Infine, gli spettatori possono anche sperimentare delle emozioni reattive, sia generali che più concrete, nei confronti della sensibilità dell’autore implicito. Reazioni che talvolta esprimono un rifiuto dell’opera: è possibile reagire a una tragedia con rabbia, o noia, o divertimento, semplicemente perché si pensa che sia una cattiva tragedia, o che esprima sentimenti banali o sbagliati. Ma se l’opera viene accettata dallo spettatore, tali emozioni reattive saranno di tipo simpatetico: simpatia, per esempio, nei confronti degli stati di rabbia o paura espressi nell’opera nel suo complesso – o forse una simpatetica rabbia nei confronti di un mondo in cui si permette che accadano cose così terribili. Nella tragedia, queste emozioni simpatetiche sono di solito molto difficili da distinguere da quelle provate dalla prospettiva dell’”autore implicito”, dato che quest’ultima è già quella della compassione. Ma spesso le due prospettive sono distinte. Se io seguo la straziante narrazione di Saffo del dolore della gelosia amorosa, posso entrare nella prospettiva dell’autore implicito (che s’identifica con quella del parlante), e provare quell’emozione; ma, anche in questo caso, potrei semplicemente avere una reazione di simpatia di fronte alle sofferenze così efficacemente espresse. Queste emozioni reattive operano anch’esse su diversi piani: posso provare simpatia per il personaggio Saffo; per le donne il cui amore omosessuale è ostacolato dalle convenzioni amorose e matrimoniali; per l’amore infelice in generale. E, a seconda di come la mia vita si colloca rispetto a queste possibilità, proverò una relativa gamma di emozioni a proposito delle mie prospettive amorose.
Abbiamo, quindi, i seguenti livelli e tipi di emozioni.

1.Emozioni nei confronti dei personaggi: a) condividere l’emozione di un personaggio per identificazione; b) reagire all’emozione di un personaggio. 2.Emozioni nei confronti dell’“autore implicito”, della visione della vita intrinseca al testo nel suo complesso: a)condividere quella visione della vita e le b)sue emozioni attraverso l’empatia; b) reagire a esso, in senso simpatetico o critico. Queste emozioni operano su diversi piani di specificità e generalità. 3.Emozioni nei confronti delle proprie possibilità. Anche queste sono molteplici, e operano su diversi piani di specificità e generalità.

**OBIETTIVO**
Aggiorna il passo del brano compreso tra "1.Emozioni nei confronti" e "e operano su diversi piani di specificità e generalità.", estremi inclusi, e sostituisci "personaggio" con "protagonista". Per questo lavoro le righe non servono.

**DATI RACCOLTI**
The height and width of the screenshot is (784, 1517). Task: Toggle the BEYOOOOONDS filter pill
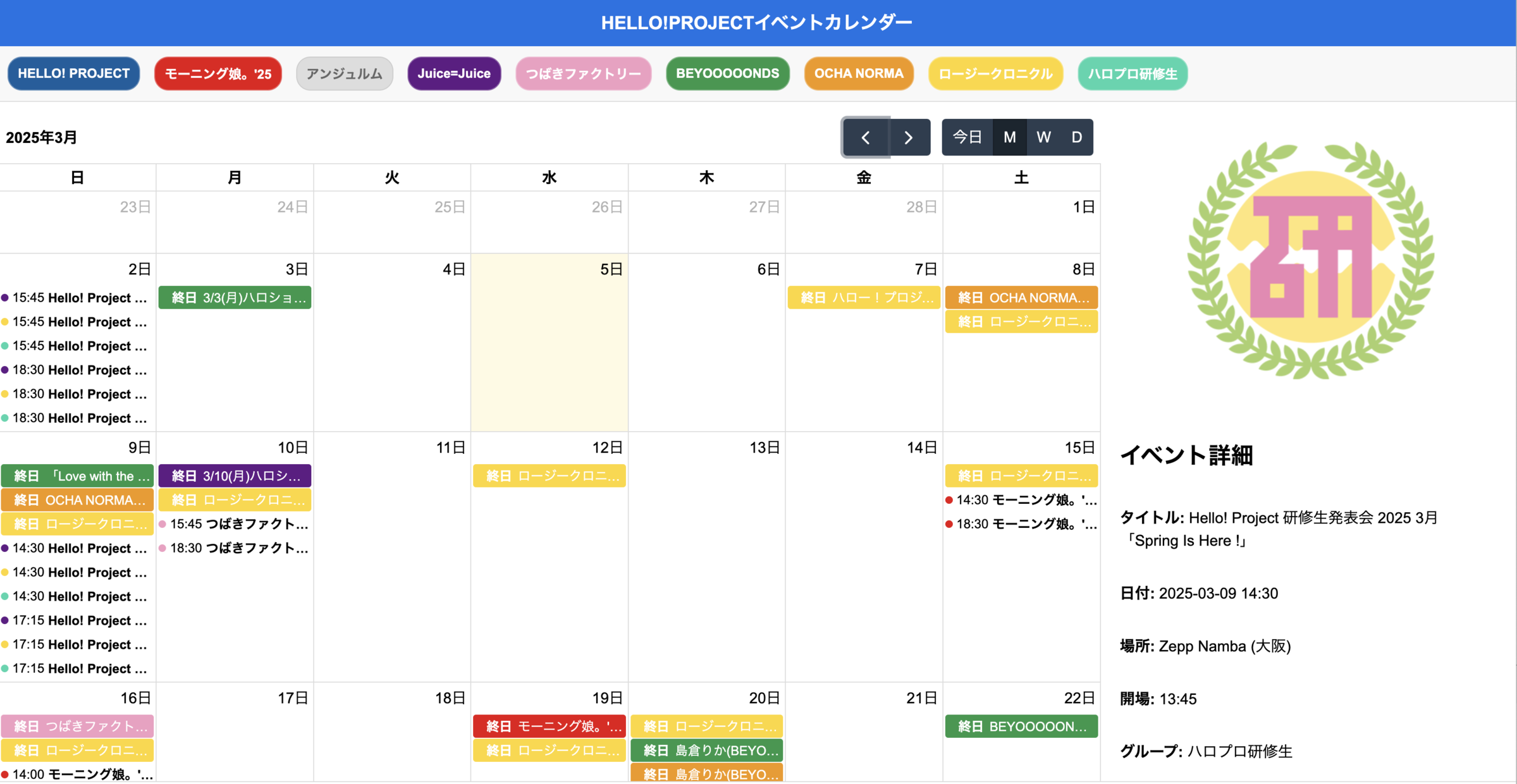(727, 73)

**RISPOSTA**
1.Emozioni nei confronti dei personaggi: a) condividere l’emozione di un protagonista per identificazione; b) reagire all’emozione di un protagonista. 2.Emozioni nei confronti dell’“autore implicito”, della visione della vita intrinseca al testo nel suo complesso: a)condividere quella visione della vita e le b)sue emozioni attraverso l’empatia; b) reagire a esso, in senso simpatetico o critico. Queste emozioni operano su diversi piani di specificità e generalità. 3.Emozioni nei confronti delle proprie possibilità. Anche queste sono molteplici, e operano su diversi piani di specificità e generalità.